WHAT TO WORK ON:
Turn the data from the line with "Task: Click the exit" up to and including the line with "Action: click(x=791, y=340)" into a numbered list, one line per item, leaving out any blank lines.
++++
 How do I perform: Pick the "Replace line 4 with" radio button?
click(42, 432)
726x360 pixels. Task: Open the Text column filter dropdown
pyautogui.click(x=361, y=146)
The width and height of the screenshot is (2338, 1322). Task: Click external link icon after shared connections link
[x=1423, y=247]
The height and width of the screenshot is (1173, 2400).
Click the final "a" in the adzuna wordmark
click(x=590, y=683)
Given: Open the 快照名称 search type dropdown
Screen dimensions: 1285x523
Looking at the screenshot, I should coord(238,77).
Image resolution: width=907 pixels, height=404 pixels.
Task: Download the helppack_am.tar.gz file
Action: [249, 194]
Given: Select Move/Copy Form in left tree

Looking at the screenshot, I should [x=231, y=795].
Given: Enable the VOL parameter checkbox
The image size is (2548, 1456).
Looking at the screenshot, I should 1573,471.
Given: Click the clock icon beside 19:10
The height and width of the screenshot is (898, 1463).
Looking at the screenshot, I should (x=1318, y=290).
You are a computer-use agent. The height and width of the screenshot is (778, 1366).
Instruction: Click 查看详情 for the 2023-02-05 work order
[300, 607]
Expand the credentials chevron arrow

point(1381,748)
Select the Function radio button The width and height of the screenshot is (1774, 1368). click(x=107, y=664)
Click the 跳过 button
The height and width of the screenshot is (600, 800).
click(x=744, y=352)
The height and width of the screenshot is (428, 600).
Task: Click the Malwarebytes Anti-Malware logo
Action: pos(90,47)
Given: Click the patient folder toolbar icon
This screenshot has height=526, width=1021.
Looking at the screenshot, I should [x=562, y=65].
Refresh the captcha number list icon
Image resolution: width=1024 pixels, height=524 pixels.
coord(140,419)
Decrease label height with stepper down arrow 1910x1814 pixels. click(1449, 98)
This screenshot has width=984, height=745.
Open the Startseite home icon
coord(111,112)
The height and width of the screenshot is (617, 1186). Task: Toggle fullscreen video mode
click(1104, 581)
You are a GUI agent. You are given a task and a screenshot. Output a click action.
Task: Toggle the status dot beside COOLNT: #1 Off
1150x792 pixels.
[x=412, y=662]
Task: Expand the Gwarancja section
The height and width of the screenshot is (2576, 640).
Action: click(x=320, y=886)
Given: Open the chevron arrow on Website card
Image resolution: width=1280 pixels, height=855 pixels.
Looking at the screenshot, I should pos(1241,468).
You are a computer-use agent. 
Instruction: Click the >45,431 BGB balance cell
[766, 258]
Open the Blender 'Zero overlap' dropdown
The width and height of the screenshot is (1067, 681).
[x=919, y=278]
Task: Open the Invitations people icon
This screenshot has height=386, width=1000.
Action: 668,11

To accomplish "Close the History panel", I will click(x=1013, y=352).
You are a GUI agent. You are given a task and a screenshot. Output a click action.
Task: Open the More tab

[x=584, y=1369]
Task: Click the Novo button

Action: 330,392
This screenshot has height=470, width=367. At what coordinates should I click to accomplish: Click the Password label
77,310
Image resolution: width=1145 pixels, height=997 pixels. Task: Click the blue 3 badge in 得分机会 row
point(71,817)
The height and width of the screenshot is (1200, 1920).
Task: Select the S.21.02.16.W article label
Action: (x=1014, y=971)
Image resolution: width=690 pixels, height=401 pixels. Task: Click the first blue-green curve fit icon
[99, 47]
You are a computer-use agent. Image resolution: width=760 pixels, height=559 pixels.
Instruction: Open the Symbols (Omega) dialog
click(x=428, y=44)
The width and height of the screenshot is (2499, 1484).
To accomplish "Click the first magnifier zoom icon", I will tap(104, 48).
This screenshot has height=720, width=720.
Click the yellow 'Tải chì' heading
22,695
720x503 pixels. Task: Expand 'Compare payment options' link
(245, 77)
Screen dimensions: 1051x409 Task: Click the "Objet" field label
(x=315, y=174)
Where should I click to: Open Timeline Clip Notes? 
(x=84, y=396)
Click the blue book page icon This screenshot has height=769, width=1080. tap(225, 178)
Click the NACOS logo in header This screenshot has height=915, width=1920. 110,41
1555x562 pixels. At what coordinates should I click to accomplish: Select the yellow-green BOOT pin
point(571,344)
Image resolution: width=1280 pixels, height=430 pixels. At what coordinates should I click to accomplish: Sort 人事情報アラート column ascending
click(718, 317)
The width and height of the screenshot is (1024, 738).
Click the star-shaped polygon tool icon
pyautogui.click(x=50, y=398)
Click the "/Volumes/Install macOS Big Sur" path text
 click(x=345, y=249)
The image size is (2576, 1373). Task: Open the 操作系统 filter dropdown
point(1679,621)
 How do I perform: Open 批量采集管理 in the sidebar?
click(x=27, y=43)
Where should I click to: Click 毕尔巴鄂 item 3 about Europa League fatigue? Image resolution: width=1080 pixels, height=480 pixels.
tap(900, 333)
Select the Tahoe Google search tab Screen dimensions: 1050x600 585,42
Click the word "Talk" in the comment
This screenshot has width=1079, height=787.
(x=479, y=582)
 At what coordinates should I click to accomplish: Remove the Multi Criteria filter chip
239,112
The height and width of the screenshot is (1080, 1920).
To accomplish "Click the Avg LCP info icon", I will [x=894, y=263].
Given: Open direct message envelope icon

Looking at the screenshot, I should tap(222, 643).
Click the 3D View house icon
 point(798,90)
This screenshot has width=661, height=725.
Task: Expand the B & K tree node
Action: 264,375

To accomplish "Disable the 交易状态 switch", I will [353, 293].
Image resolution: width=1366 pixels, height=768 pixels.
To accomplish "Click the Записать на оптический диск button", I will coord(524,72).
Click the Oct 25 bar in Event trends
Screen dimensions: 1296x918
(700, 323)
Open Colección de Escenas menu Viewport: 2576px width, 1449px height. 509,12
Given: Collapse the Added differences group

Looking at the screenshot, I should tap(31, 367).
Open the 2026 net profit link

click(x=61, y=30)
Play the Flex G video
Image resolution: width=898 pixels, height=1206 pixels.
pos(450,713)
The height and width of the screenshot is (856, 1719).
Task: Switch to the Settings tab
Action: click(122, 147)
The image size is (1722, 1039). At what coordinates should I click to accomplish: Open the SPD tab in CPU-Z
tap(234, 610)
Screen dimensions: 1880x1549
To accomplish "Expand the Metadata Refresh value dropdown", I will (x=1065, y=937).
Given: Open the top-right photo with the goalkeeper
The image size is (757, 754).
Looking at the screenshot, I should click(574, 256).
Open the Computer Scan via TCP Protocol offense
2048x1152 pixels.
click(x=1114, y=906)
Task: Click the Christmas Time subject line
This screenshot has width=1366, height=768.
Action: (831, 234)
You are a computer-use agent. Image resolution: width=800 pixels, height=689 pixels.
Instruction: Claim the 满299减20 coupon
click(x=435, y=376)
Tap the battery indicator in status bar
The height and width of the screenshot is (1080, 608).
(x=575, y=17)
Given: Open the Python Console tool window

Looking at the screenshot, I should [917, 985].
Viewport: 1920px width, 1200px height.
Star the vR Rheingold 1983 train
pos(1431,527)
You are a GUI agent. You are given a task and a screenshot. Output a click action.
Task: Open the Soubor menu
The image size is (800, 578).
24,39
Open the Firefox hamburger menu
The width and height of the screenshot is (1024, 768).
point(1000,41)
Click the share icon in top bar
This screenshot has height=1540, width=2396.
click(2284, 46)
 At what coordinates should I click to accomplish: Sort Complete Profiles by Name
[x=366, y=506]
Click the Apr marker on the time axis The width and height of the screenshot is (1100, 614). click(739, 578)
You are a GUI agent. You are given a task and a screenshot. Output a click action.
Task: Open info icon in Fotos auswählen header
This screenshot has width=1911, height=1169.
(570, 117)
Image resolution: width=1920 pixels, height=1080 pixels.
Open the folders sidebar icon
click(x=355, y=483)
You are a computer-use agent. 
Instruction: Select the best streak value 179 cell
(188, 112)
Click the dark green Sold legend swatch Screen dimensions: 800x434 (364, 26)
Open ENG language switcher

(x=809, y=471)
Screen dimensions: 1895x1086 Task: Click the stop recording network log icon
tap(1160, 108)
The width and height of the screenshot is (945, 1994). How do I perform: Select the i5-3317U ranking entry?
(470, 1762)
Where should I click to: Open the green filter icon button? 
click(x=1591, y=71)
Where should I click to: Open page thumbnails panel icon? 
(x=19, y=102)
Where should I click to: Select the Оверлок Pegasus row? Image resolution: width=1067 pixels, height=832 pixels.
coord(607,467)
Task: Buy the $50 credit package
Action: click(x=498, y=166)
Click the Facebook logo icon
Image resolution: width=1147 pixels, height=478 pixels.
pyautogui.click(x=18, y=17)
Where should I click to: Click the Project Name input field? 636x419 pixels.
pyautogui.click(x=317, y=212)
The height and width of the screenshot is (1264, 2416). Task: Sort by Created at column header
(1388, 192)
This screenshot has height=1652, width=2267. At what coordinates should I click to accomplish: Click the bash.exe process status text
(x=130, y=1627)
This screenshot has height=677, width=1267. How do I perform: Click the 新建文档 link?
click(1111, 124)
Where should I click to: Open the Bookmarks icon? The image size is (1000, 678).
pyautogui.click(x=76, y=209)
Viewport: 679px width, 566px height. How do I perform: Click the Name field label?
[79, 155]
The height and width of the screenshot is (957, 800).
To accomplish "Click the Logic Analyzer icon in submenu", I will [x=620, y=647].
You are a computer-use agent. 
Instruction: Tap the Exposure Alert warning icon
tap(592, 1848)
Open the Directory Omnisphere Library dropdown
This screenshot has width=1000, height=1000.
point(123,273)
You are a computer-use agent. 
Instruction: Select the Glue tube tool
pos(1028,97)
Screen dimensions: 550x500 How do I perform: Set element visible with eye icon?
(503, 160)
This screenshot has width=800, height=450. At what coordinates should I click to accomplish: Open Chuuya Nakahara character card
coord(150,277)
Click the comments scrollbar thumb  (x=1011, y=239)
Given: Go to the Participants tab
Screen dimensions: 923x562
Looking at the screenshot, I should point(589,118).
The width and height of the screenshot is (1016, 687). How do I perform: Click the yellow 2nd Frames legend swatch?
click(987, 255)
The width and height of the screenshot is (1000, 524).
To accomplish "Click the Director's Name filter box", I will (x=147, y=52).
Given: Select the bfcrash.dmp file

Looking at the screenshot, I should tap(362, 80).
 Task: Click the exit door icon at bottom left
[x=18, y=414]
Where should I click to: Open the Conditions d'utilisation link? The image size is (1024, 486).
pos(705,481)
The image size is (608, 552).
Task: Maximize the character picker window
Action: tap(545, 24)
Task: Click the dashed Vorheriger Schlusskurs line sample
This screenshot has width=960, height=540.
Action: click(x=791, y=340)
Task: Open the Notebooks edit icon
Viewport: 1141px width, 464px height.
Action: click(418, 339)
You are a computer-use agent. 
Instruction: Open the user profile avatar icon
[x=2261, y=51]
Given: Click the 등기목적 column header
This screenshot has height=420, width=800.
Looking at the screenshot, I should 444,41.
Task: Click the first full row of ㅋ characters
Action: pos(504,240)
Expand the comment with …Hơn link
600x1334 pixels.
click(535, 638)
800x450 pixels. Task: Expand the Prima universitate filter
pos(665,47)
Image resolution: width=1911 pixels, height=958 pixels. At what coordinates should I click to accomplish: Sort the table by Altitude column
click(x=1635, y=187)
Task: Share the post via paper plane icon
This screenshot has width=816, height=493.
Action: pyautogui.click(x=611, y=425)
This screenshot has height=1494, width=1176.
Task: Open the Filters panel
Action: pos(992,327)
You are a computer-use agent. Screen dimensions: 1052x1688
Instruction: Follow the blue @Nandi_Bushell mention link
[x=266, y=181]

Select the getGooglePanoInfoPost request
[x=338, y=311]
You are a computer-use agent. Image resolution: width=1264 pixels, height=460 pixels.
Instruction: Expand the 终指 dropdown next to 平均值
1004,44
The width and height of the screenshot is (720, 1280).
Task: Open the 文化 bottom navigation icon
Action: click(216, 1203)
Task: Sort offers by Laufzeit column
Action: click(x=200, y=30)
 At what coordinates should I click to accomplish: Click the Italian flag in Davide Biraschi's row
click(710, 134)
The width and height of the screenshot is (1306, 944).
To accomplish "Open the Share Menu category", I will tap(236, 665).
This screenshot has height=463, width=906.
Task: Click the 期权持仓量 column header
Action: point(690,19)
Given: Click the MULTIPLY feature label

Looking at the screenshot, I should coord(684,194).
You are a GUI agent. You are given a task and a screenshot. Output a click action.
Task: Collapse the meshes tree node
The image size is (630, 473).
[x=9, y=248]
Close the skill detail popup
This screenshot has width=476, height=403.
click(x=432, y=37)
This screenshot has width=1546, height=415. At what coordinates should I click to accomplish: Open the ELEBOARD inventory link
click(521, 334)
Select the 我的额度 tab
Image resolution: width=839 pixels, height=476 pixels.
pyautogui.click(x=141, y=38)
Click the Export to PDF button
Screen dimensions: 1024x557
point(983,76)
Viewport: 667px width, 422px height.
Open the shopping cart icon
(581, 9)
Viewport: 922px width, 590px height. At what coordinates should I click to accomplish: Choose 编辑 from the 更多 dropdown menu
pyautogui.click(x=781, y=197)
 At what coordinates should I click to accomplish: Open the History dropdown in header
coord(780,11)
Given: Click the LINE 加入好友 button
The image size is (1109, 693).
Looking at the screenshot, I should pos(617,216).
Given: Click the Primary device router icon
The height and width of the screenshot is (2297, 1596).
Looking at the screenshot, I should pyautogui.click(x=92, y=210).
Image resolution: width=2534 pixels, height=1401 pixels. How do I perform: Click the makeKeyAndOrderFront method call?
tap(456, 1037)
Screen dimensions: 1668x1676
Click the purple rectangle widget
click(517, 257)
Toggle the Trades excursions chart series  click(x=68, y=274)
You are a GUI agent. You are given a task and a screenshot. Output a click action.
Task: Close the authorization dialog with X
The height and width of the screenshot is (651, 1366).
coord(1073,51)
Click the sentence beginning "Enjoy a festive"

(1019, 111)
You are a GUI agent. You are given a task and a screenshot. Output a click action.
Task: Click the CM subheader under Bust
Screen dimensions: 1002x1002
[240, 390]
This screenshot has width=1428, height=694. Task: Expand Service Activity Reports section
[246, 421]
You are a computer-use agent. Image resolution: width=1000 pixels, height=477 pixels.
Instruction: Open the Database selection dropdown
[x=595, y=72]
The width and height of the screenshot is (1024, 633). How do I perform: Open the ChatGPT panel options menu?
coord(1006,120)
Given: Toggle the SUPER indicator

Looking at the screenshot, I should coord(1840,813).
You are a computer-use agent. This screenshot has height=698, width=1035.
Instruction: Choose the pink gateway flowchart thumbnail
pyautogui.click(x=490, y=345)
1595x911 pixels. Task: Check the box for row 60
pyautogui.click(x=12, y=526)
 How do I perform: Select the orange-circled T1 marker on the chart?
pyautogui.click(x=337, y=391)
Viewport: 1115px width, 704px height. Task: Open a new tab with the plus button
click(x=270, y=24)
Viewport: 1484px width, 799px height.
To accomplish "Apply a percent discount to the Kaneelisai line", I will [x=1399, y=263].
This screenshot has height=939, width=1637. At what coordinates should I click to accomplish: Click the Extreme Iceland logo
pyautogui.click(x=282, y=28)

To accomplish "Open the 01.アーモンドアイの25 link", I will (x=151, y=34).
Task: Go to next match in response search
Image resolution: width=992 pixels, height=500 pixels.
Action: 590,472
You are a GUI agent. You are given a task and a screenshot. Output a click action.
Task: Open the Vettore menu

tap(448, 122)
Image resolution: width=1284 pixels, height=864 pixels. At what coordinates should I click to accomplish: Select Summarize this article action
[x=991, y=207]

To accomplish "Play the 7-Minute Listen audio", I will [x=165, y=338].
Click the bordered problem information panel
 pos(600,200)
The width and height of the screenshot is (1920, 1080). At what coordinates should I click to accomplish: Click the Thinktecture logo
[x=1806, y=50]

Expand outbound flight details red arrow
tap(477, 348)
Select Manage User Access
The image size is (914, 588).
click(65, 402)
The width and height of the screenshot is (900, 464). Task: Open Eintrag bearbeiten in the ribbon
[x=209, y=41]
++++
EXPECTED OUTPUT:
1.  Task: Click the exit door icon at bottom left
2. [x=18, y=414]
3. Where should I click to: Open the Conditions d'utilisation link? The image size is (1024, 486).
4. pos(705,481)
5. The image size is (608, 552).
6. Task: Maximize the character picker window
7. Action: tap(545, 24)
8. Task: Click the dashed Vorheriger Schlusskurs line sample
9. This screenshot has width=960, height=540.
10. Action: click(x=791, y=340)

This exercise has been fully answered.